Stored data entries:
+ + + +
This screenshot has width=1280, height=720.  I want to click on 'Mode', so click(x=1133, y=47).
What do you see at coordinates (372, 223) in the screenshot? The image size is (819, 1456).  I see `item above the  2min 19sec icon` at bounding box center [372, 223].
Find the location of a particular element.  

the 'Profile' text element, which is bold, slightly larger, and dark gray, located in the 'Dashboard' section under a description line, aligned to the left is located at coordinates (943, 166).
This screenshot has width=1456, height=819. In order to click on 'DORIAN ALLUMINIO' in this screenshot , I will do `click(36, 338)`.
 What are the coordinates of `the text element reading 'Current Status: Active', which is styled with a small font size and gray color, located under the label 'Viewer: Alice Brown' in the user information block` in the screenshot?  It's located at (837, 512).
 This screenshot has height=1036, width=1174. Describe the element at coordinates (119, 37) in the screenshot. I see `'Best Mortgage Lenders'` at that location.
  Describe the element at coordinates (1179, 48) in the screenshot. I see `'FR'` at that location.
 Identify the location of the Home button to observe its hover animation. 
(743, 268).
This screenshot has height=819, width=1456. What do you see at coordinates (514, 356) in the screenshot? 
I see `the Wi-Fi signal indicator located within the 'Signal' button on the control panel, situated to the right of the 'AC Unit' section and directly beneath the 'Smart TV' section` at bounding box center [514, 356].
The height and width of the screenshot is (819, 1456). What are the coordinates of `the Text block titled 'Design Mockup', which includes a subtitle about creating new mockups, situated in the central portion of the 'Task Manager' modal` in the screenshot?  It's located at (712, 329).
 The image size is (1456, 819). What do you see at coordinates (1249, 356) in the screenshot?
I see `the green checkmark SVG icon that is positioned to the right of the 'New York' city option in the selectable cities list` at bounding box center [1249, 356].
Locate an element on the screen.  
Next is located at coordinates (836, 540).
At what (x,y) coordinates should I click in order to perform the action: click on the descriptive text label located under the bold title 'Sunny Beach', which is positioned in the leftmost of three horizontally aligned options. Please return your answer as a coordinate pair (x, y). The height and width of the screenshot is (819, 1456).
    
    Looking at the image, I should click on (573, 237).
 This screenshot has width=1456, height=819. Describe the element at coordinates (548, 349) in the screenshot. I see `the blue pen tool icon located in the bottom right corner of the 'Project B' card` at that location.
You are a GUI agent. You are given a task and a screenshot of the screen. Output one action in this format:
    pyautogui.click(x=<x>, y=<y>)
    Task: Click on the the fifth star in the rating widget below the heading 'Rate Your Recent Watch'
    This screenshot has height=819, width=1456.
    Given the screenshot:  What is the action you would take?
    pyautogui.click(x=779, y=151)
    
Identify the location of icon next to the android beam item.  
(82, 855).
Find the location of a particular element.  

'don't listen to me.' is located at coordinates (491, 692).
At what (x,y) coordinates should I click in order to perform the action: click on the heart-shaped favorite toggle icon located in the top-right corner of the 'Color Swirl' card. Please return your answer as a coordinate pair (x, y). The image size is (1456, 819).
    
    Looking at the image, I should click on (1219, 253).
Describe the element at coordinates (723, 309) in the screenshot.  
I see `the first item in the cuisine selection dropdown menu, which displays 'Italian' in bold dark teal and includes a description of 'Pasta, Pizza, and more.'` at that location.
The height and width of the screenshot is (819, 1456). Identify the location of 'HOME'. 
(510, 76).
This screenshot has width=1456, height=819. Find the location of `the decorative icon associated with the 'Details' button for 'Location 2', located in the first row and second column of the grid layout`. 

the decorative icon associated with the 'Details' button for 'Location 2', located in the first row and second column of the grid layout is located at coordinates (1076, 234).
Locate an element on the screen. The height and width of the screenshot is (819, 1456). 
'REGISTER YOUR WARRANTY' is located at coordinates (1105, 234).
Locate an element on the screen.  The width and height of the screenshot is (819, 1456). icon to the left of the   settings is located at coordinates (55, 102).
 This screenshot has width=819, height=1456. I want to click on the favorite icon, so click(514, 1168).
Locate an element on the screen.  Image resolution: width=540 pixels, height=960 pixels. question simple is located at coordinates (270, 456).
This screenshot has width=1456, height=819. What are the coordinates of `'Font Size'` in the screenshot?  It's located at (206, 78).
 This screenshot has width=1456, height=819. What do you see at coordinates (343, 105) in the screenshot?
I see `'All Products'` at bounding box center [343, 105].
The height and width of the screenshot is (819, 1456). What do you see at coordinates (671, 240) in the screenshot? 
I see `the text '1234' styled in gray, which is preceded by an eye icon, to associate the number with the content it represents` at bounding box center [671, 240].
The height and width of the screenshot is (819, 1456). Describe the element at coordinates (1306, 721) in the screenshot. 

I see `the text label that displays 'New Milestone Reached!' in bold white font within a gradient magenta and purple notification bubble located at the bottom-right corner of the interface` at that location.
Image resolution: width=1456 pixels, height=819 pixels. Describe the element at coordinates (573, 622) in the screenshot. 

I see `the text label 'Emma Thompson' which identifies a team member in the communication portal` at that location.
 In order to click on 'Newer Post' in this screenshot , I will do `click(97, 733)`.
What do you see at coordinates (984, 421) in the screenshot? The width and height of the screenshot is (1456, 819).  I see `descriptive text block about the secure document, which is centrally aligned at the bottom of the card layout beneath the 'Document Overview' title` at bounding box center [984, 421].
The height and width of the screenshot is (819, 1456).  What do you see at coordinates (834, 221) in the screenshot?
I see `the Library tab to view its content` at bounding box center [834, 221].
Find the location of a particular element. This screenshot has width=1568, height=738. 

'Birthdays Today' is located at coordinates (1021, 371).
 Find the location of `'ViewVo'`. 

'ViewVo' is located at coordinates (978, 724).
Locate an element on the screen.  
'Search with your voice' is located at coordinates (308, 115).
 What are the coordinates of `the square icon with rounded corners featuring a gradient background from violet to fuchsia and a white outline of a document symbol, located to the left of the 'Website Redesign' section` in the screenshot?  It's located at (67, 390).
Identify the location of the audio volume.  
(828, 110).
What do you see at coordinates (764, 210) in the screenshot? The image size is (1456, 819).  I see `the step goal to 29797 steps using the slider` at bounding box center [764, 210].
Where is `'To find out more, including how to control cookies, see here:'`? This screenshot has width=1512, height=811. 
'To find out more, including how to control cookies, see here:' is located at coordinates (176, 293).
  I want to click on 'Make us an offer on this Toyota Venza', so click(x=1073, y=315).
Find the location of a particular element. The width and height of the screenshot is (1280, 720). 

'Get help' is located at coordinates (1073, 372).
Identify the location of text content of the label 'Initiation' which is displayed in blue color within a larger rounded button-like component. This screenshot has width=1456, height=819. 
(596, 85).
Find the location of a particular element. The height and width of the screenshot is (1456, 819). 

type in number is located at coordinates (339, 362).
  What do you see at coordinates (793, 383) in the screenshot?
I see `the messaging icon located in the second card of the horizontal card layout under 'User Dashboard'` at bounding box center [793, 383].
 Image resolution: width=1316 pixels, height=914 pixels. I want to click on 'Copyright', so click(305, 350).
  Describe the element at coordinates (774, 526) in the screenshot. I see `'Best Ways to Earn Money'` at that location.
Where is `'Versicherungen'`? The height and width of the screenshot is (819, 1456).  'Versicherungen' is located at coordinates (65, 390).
+ + + +
EXERCISE →
Reproduce word for word the part of the rows that runs from their start through the line containing "(743, 268).", including both ends.

RIGHT ANSWER →
This screenshot has width=1280, height=720.  I want to click on 'Mode', so click(x=1133, y=47).
What do you see at coordinates (372, 223) in the screenshot? The image size is (819, 1456).  I see `item above the  2min 19sec icon` at bounding box center [372, 223].
Find the location of a particular element.  

the 'Profile' text element, which is bold, slightly larger, and dark gray, located in the 'Dashboard' section under a description line, aligned to the left is located at coordinates (943, 166).
This screenshot has width=1456, height=819. In order to click on 'DORIAN ALLUMINIO' in this screenshot , I will do `click(36, 338)`.
 What are the coordinates of `the text element reading 'Current Status: Active', which is styled with a small font size and gray color, located under the label 'Viewer: Alice Brown' in the user information block` in the screenshot?  It's located at (837, 512).
 This screenshot has height=1036, width=1174. Describe the element at coordinates (119, 37) in the screenshot. I see `'Best Mortgage Lenders'` at that location.
  Describe the element at coordinates (1179, 48) in the screenshot. I see `'FR'` at that location.
 Identify the location of the Home button to observe its hover animation. 
(743, 268).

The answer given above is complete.